[Saved data entries]
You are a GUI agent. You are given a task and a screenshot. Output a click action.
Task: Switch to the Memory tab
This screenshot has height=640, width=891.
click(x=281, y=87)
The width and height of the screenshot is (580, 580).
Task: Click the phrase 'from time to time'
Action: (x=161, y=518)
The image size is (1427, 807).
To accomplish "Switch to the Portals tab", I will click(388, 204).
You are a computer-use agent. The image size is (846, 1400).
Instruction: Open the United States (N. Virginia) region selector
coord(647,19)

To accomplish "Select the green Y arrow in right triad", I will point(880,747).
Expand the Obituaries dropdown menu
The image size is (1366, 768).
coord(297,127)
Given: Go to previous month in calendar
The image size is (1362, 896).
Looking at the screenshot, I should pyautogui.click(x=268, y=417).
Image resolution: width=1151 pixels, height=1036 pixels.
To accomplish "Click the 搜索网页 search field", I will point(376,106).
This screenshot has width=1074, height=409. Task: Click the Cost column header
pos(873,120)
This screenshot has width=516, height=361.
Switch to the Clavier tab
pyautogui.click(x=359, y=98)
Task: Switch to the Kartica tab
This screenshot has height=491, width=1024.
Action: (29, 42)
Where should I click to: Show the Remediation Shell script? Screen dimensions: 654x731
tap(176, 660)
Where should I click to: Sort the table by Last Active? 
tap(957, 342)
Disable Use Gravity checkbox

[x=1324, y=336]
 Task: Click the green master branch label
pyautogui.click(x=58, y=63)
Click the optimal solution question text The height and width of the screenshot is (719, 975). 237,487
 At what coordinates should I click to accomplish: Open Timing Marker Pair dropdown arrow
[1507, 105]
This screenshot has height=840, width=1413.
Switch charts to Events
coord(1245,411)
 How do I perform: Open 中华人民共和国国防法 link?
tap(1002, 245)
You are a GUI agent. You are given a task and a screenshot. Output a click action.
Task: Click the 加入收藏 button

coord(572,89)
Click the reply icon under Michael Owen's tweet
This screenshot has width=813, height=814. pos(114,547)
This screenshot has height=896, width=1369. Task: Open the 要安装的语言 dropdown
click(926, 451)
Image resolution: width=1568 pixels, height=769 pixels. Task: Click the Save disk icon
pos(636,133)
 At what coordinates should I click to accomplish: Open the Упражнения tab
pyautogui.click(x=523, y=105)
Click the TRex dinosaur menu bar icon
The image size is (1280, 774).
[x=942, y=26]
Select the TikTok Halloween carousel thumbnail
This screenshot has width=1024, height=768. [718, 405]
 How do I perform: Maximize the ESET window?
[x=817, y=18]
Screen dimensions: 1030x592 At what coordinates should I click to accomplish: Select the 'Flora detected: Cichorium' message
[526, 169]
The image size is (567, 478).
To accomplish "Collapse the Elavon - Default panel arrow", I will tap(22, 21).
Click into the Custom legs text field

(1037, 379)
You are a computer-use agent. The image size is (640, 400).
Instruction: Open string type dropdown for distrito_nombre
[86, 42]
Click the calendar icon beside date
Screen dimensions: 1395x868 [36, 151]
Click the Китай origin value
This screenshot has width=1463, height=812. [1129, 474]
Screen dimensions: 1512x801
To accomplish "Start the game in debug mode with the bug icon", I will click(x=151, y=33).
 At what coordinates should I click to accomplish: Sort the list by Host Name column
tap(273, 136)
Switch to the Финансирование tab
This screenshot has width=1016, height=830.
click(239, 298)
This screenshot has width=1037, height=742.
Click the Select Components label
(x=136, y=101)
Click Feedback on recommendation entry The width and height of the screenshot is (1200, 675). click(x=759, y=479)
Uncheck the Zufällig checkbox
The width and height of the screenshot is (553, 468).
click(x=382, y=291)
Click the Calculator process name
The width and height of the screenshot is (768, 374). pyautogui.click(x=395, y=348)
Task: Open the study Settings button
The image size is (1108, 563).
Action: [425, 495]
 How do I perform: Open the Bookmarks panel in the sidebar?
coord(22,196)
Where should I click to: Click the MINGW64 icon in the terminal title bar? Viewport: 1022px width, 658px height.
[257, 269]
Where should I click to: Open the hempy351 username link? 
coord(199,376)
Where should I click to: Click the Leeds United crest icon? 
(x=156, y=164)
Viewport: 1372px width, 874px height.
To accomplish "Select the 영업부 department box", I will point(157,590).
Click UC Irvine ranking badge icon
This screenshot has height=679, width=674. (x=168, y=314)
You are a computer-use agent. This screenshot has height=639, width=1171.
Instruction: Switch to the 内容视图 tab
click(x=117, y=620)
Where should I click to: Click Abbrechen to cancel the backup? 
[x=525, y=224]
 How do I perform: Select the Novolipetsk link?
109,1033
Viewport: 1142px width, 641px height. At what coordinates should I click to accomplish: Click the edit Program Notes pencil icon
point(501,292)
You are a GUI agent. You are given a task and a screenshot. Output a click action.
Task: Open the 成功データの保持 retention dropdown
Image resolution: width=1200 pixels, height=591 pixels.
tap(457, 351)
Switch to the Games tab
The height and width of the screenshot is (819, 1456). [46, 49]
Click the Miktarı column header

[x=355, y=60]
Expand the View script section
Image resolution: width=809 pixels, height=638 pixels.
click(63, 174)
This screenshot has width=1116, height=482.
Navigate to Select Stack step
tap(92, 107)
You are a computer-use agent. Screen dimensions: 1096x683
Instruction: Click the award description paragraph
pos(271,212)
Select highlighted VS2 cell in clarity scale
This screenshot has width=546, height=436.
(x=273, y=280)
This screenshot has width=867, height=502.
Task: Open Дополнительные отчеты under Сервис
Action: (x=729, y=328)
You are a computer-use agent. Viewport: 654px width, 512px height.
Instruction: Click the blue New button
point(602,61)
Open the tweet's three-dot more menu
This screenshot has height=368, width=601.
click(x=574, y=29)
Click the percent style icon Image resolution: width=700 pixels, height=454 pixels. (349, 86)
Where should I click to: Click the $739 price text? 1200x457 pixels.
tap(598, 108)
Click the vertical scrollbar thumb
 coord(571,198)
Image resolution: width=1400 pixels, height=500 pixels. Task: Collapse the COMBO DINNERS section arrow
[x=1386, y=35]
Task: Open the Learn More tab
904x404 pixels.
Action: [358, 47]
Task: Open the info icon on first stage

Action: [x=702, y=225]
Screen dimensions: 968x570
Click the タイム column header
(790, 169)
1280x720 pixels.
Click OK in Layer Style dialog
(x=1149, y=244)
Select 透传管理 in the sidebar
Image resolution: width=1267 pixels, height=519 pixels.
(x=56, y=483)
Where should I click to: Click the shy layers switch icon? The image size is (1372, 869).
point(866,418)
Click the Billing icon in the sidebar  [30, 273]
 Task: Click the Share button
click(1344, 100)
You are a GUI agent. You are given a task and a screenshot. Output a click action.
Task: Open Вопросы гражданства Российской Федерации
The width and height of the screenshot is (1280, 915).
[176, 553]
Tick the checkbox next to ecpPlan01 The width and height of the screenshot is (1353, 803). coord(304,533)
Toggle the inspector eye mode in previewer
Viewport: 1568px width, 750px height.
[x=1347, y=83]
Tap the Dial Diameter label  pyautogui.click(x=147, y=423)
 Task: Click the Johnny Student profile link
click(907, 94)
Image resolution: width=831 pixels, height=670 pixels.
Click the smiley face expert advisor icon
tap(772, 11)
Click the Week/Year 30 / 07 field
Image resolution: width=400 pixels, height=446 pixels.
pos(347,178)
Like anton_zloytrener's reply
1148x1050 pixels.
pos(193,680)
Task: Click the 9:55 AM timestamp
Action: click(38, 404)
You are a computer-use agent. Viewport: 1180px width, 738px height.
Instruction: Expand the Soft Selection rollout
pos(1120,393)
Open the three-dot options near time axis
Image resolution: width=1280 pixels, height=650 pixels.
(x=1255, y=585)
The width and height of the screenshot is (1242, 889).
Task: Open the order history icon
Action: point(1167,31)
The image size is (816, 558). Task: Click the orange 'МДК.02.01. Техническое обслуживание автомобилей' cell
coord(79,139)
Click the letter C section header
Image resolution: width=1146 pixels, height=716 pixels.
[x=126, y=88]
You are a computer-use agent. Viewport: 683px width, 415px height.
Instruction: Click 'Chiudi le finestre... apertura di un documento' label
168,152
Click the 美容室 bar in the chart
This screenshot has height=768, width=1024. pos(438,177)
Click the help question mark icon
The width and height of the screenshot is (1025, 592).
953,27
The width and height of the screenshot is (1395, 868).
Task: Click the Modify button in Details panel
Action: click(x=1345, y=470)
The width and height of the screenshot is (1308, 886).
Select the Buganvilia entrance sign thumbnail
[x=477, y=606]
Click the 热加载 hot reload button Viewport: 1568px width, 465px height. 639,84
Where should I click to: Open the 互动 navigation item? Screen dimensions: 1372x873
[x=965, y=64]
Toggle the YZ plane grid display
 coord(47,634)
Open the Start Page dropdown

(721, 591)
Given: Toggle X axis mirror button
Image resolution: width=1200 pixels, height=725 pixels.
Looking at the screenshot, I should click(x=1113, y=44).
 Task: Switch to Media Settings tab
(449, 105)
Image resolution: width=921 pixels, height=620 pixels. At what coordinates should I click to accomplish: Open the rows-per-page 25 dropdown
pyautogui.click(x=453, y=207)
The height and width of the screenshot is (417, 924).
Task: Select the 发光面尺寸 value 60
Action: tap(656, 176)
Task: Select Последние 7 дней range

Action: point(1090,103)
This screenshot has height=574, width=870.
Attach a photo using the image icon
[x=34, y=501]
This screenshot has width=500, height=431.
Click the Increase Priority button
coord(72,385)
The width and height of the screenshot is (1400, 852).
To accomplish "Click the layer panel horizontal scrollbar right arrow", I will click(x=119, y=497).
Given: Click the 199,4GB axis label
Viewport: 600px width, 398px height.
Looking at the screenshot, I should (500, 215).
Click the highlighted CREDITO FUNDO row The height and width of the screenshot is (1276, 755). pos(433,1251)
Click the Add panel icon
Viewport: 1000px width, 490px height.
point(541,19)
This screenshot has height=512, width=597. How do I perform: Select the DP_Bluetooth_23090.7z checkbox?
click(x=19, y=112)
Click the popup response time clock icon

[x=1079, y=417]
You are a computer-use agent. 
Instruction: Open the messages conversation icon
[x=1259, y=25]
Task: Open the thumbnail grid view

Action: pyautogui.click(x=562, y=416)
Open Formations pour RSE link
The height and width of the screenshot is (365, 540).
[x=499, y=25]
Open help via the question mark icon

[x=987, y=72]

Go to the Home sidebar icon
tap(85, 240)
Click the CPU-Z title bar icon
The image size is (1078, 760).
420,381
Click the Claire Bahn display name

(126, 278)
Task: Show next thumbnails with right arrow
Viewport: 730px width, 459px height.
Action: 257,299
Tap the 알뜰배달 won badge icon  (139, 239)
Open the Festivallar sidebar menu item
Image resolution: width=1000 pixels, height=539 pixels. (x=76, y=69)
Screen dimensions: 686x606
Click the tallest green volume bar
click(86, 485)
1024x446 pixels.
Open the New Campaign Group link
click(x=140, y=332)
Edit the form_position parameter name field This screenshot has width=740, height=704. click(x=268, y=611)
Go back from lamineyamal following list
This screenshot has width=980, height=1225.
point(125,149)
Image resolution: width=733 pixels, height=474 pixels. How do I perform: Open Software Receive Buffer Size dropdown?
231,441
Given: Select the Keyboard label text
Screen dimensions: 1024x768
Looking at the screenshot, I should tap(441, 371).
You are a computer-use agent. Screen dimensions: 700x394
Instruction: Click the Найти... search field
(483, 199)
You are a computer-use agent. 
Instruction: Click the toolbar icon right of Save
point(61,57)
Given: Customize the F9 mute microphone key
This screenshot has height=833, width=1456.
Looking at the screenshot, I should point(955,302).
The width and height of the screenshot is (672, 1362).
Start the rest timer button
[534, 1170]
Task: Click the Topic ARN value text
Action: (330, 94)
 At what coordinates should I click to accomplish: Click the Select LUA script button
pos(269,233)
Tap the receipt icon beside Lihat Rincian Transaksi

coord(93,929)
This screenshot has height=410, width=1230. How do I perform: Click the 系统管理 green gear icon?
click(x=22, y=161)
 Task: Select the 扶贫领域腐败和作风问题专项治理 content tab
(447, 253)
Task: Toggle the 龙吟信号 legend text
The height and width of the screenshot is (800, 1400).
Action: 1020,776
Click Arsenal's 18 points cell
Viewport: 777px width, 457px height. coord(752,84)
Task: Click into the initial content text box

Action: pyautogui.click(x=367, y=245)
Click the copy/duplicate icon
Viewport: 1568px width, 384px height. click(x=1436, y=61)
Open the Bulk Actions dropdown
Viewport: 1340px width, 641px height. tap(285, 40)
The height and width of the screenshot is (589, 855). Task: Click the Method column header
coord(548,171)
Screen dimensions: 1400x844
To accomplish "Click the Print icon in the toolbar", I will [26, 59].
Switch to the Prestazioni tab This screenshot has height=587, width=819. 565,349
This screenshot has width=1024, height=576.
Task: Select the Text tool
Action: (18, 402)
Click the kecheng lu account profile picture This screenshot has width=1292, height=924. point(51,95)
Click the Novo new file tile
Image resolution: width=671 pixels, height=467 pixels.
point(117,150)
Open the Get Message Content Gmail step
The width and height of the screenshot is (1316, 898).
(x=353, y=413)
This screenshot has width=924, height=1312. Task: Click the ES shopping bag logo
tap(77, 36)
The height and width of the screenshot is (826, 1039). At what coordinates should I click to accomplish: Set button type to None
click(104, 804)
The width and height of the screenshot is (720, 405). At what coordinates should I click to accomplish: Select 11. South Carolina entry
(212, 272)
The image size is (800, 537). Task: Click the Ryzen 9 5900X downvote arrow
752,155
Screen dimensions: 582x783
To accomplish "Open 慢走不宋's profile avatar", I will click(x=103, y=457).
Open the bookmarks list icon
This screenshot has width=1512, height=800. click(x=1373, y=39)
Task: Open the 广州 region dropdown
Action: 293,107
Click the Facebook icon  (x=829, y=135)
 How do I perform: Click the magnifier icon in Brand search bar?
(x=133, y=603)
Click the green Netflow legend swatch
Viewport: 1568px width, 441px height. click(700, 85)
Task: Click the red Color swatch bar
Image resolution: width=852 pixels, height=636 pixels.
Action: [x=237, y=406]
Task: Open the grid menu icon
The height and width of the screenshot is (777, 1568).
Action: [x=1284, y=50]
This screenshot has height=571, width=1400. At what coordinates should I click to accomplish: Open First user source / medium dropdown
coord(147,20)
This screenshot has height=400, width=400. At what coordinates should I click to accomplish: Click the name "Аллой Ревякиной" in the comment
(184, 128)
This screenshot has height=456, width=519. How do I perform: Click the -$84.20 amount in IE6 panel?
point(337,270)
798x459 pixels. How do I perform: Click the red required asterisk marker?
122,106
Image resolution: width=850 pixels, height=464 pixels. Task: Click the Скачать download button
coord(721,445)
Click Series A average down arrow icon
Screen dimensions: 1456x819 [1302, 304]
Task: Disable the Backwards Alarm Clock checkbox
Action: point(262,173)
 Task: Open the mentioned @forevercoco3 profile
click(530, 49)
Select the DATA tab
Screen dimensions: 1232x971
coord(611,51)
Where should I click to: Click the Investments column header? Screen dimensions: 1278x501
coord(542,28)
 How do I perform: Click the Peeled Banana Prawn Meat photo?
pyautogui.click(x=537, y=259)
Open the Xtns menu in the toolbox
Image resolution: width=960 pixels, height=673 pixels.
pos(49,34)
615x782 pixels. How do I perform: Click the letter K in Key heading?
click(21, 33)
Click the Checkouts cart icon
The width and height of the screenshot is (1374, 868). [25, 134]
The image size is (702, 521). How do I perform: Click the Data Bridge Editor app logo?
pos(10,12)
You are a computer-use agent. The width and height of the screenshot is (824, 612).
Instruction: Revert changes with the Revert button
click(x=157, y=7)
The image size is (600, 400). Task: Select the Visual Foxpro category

--- TASK DIRECTIONS ---
Copy each line from the records above that includes the string "computer".

--- ANSWER FOR THE TASK ---
You are a computer-use agent. The image size is (846, 1400).
You are a computer-use agent. The image size is (640, 400).
You are a computer-use agent. This screenshot has height=639, width=1171.
You are a computer-use agent. Screen dimensions: 1096x683
You are a computer-use agent. Viewport: 654px width, 512px height.
You are a computer-use agent. Viewport: 1180px width, 738px height.
You are a computer-use agent. Viewport: 683px width, 415px height.
You are a computer-use agent. 
You are a computer-use agent. Screen dimensions: 700x394
You are a computer-use agent. 
You are a computer-use agent. The width and height of the screenshot is (824, 612).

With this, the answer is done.